##### DATA FOR THIS EXERCISE #####

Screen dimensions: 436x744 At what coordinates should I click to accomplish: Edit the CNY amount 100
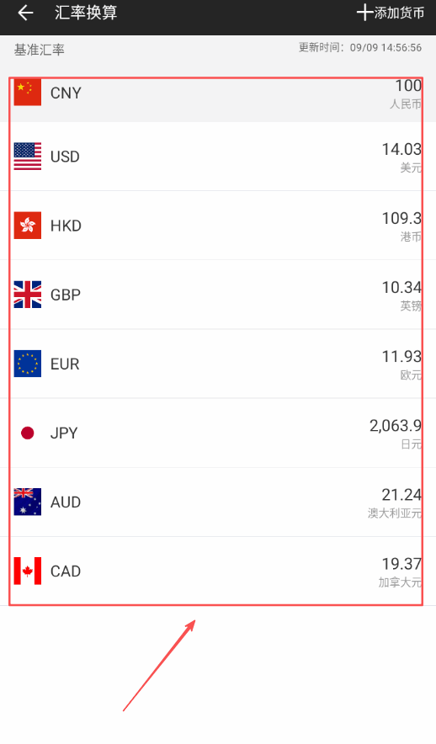[x=408, y=86]
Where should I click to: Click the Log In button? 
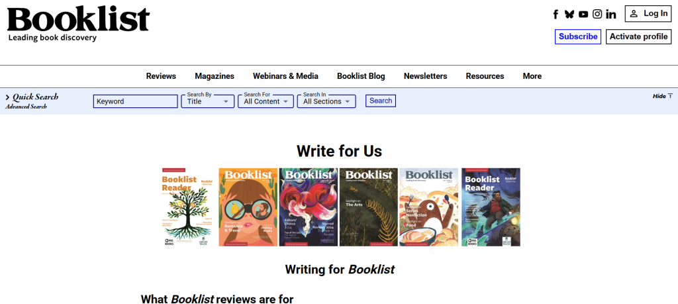(648, 14)

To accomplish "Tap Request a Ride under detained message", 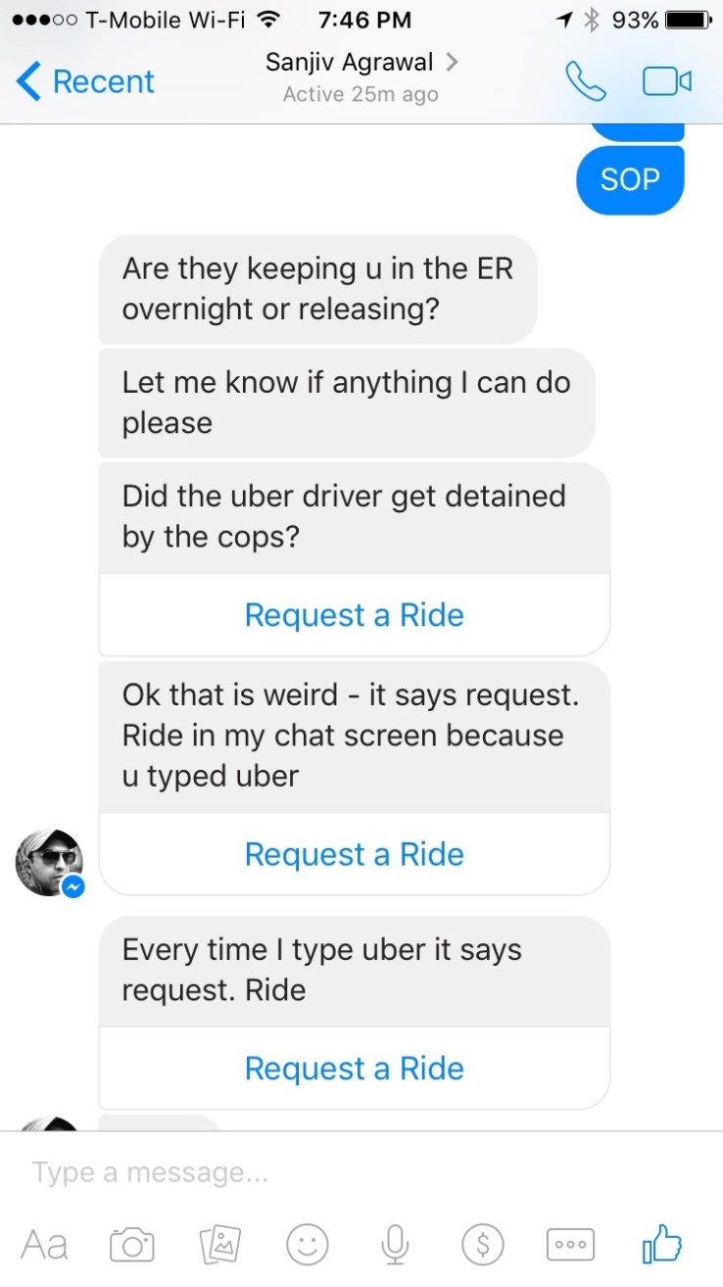I will [354, 615].
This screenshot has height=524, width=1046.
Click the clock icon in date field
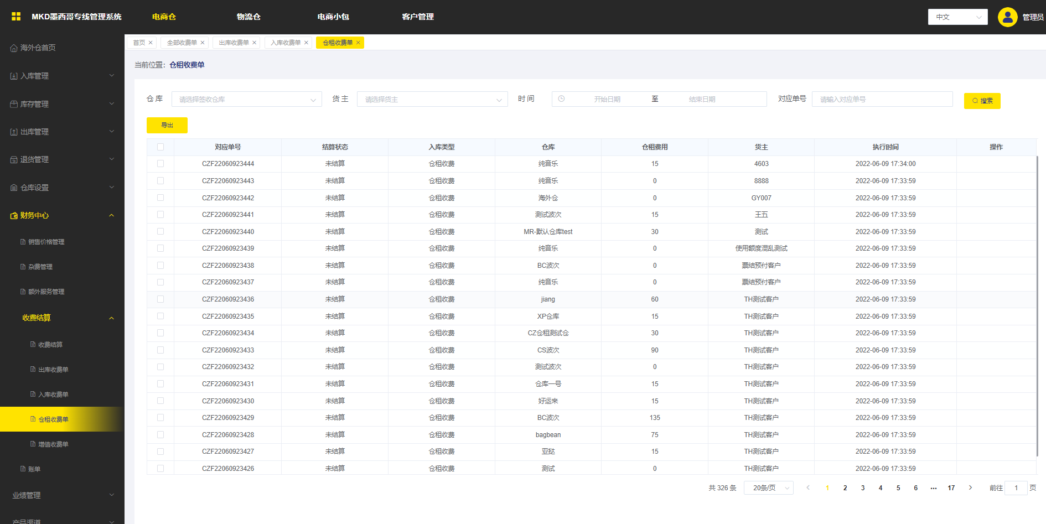[561, 99]
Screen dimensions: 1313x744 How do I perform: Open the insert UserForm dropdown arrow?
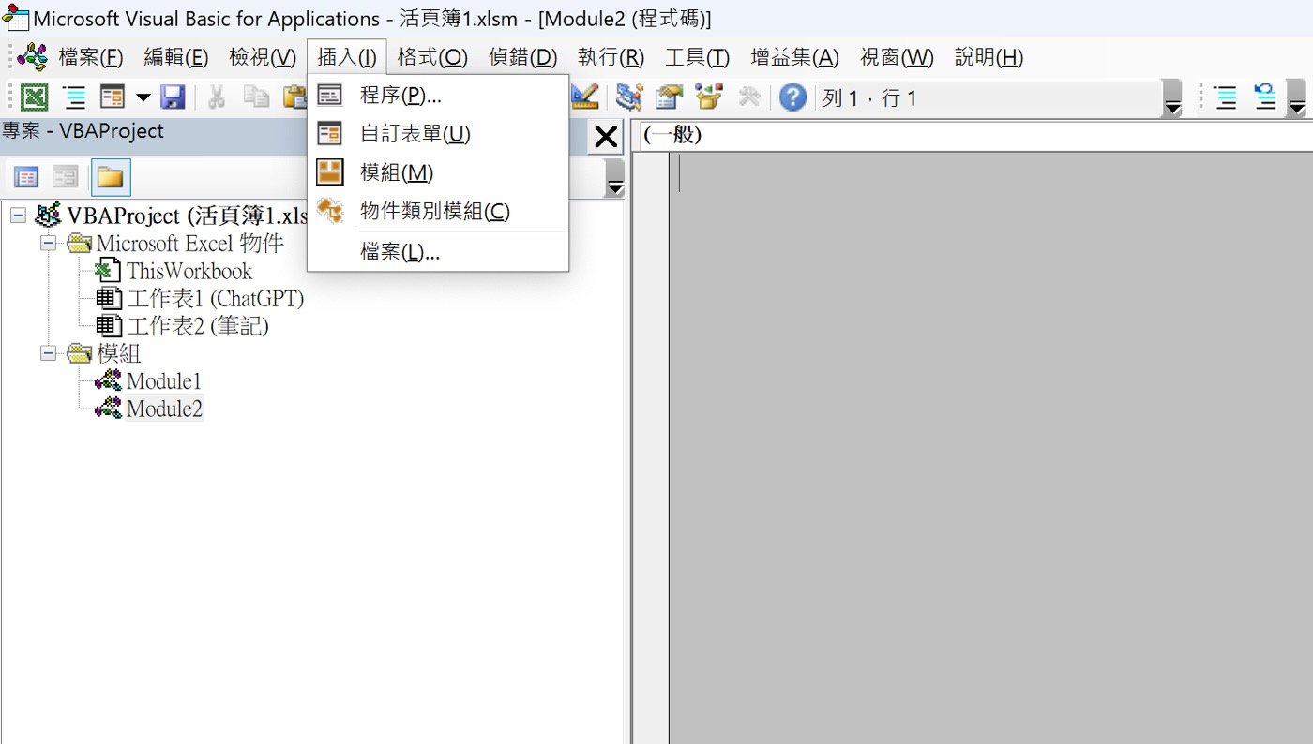click(143, 97)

#####

ABOUT THIS TASK: Each line from the one containing "Click the clock icon in date field" through the last line of the entries above is to be extracted exactly. Pictures are not part of the copy.

RESPONSE:
Click the clock icon in date field
[561, 99]
Screen dimensions: 1313x744 How do I perform: Open the insert UserForm dropdown arrow?
click(143, 97)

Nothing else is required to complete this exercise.